Research Question: Is the antiretroviral therapy Triumeq an effective treatment for amyotrophic lateral sclerosis (ALS)? Background:

Amyotrophic lateral sclerosis(ALS), also known as Motor Neuron Disease (MND), is an adult-onset neurodegenerative disease of the corticospinal motor system, resulting in progressive paralysis of voluntary muscles until death occurs, usually from respiratory failure, typically within 3-years of onset. It has a mean age of onset of 56-years, and the risk increases with age.

The incidence is 1-2 per 100,000 person-years, prevalence about 5 per 100,000, and lifetime risk 1 in 300, with a male:female ratio of 3:2. There is no cure, and the only disease-modifying therapy, Riluzole, improves 1-year survival by about 38%. It is a greatly feared diagnosis, and the most frequent cause of assisted suicide. There is therefore a significant unmet need for an effective disease modifying therapy.

In 5% of people there is a family history of ALS, and for about 80% of such cases, and for about 18% of those without a family history, a genetic cause has been identified. Regardless of genetic background, we and others have shown that a human endogenous retrovirus (HERV), may contribute to disease onset, becoming activated, and leading to the death of motor neurons.

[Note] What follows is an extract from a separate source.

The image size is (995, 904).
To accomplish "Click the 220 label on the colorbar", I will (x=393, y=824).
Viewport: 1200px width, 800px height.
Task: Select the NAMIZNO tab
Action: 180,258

This type of virus is in the same class of viruses as HIV, which also shows the same ability to integrate itself into the genome. A specific HERV, known as HERV-K, has been implicated in ALS.

A combination antiretroviral drug with a good safety record, Triumeq, is effective against HIV and is able to cross the blood brain barrier. Triumeq also shows efficacy against HERV-K. In the Lighthouse I Study, a phase 2a safety and tolerability trial of Triumeq in ALS carried out in Australia, it met its primary outcomes.

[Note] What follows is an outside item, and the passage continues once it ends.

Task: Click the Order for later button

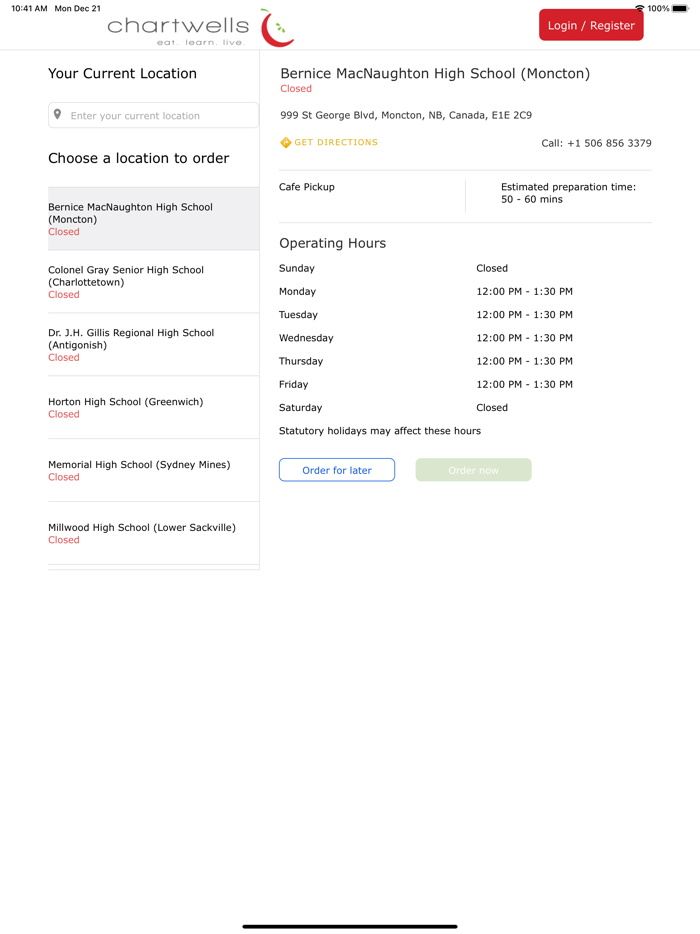Action: pos(337,470)
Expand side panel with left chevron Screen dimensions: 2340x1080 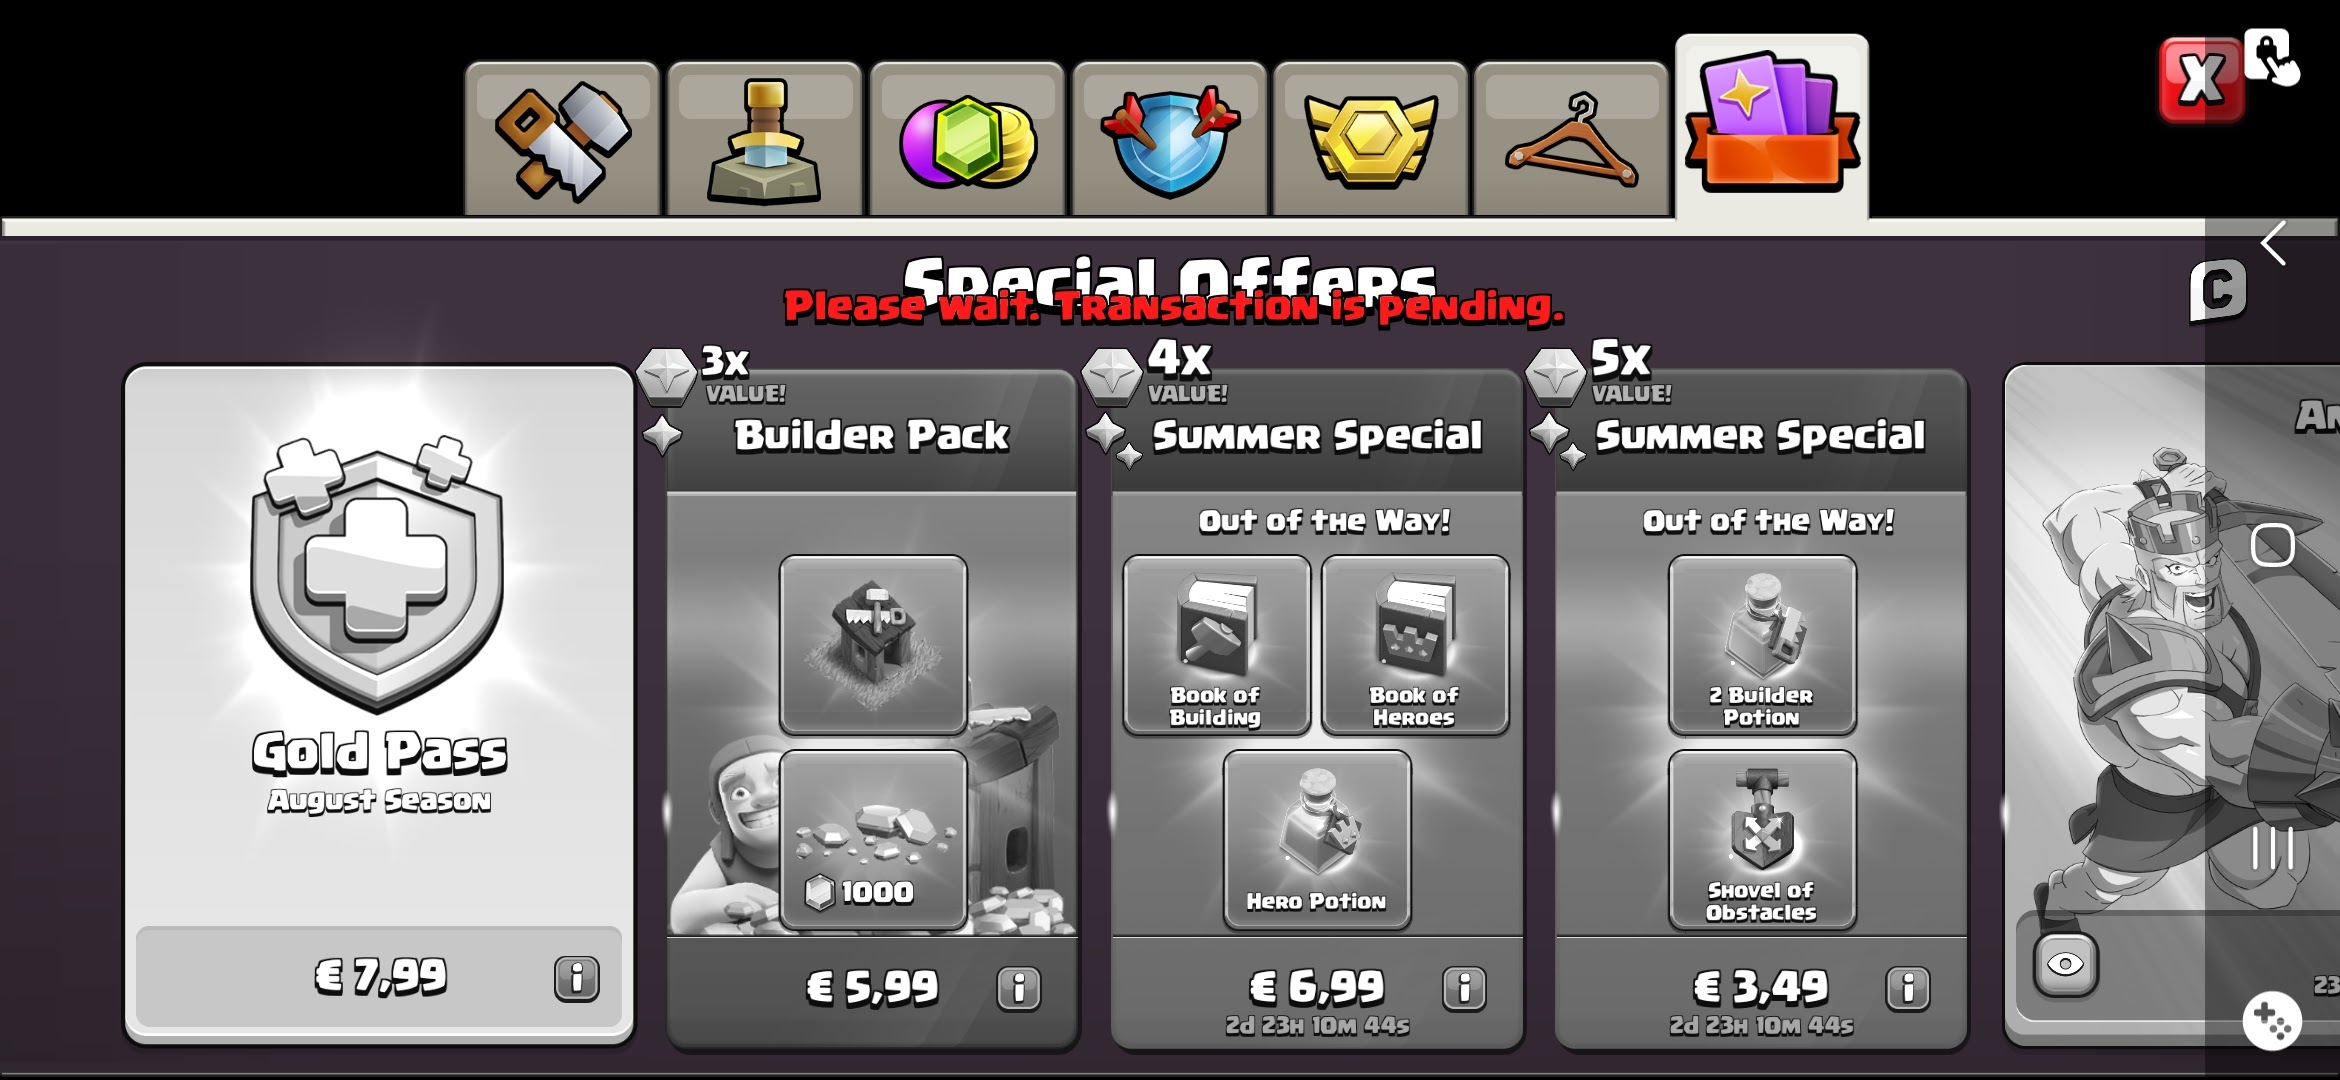2273,243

Even though the study was not designed to assess efficacy, the results were promising in all parameters of outcome, including suppression of HERV-K, and need urgent follow up in a larger Phase 2b trial. Aims and Objectives: To carry out a Phase 2b clinical trial of the antiretroviral drug, Triumeq, in people with ALS.

Methods:

We therefore plan to test Triumeq in ALS in a randomized, double-blind, placebo-controlled trial in multiple specialist and non-specialist centres in the UK, recruiting 300 patients, half to be given placebo and half active therapy, with at least 2-years follow up. The study will test whether there is an improvement in the survival rate and function of people on Triumeq, and will explore whether biomarkers (blood and urine measurements of disease status) are effective for monitoring disease progression.

We will also measure the quality of life of people with ALS taking part in the study. If there is a positive effect, we will apply to extend licensing in ALS. Patients will be monitored every three months to minimise the need for face-to-face attendance at clinics. Timelines for Delivery:

Patients will be followed up for a minimum of two years. Patients will follow standard care, with outpatient clinics every 3 months. Anticipated Impact and Dissemination:

A treatment benefit will be a significant advance in our knowledge and treatment of ALS. Results will be made available through scientific journals, the MND Association website, press release, and social media.